MapReduce has some certain shortcomes. First, this paradigm forces breaking all data processing procedures down into map and reduce, while some important operations are missing, e.g. join, filter, union etc. Second, MapReduce requires reads and writes to disk before and after map and reduce, which becomes the most inefficient bottleneck for iterative tasks, like machine learning. Third, only Java is supported. Fourth, MapReduce only supports batch processing, while interactive streaming data support is still missing.
Thus, Apache Spark is proposed to handle the above problem.
Spark Programming
All different processing components in Spark share the same abstraction, called RDD. An RDD is a data container that work like a “table” in an SQL database. RDDs are created by operation on data or reading files.
RDD Abstraction
An RDD is a read-only, partitioned collection of records created by deterministic transformations on stable storage or other RDDs. RDDs support persistence and partitioning.
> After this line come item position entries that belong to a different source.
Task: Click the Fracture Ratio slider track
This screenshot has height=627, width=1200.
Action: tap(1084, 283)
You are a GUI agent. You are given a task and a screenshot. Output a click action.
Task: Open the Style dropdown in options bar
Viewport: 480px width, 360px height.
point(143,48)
Important properties include:
- immutability
- partitioned across workers
- lazily computed
- can be cached/persisted
- recoverable using lineage on DAG.
Lineage: Fault Tolerance
Instead of replicating every intermediate dataset, Spark records how each RDD was derived. Spark uses DAG to track dependencies. Nodes are RDDs and edges are transformations. If a partition is lost, Spark recomputes only the lost partition by replaying transformation.
Action vs Transformation
An action is the final stage of the workflow. It triggers the execution of the DAG and returns the results to the driver (or writes data to HDFS/to files).
Unlike action, transformation create new RDDs lazily and does not trigger execution.
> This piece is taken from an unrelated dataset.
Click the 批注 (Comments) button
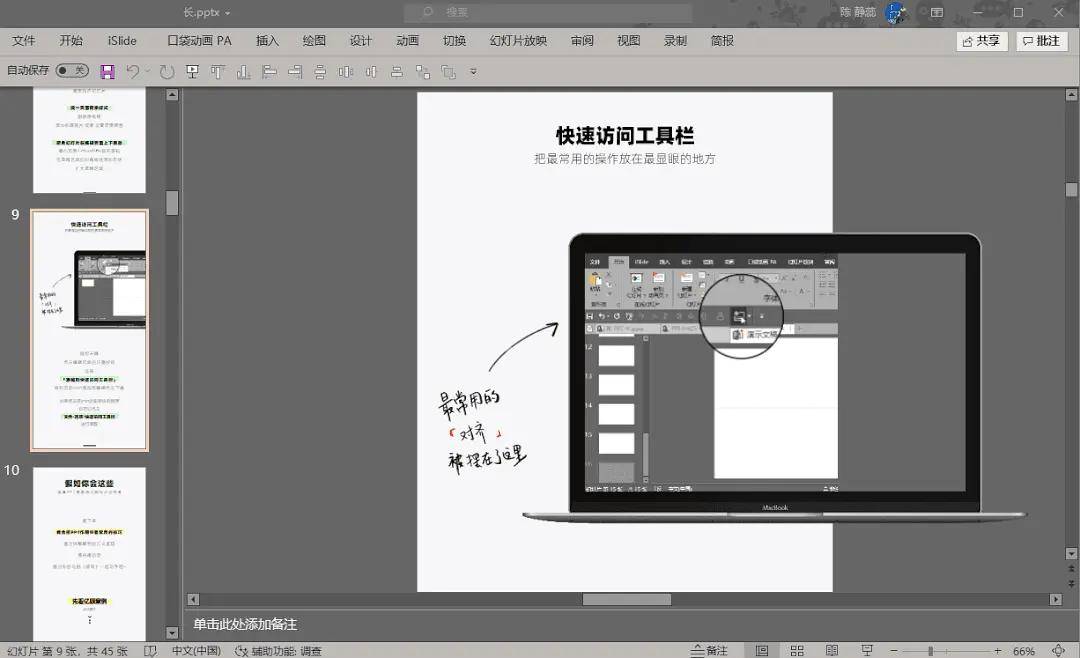1041,41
Narrow & Wide Dependencies
A narrow dependency means, each child partition depends on a small number of parent partitions (usually ), e.g. map, filter
A wide dependency means, many child partitions depend on many parent partitions, e.g. groupByKey, join. Wide dependencies require shuffle.
This matters because
- narrow deps can be pipelined.
- wide deps create stage boundaries.
- narrow deps is cheaper for recovery; wide deps may require recomputing or shuffling more data.
When Not to Use Spark?
- for many simple cases, Apache MapReduce and Hive might be a appropriate option.
- not designed for multi-user environment.
Spark Scheduler
Spark builds a DAG of stages. It pipelines narrow transformations inside a stage and cuts stages at wide deps/shuffles. It also uses data locality and cached partitions when scheduling tasks.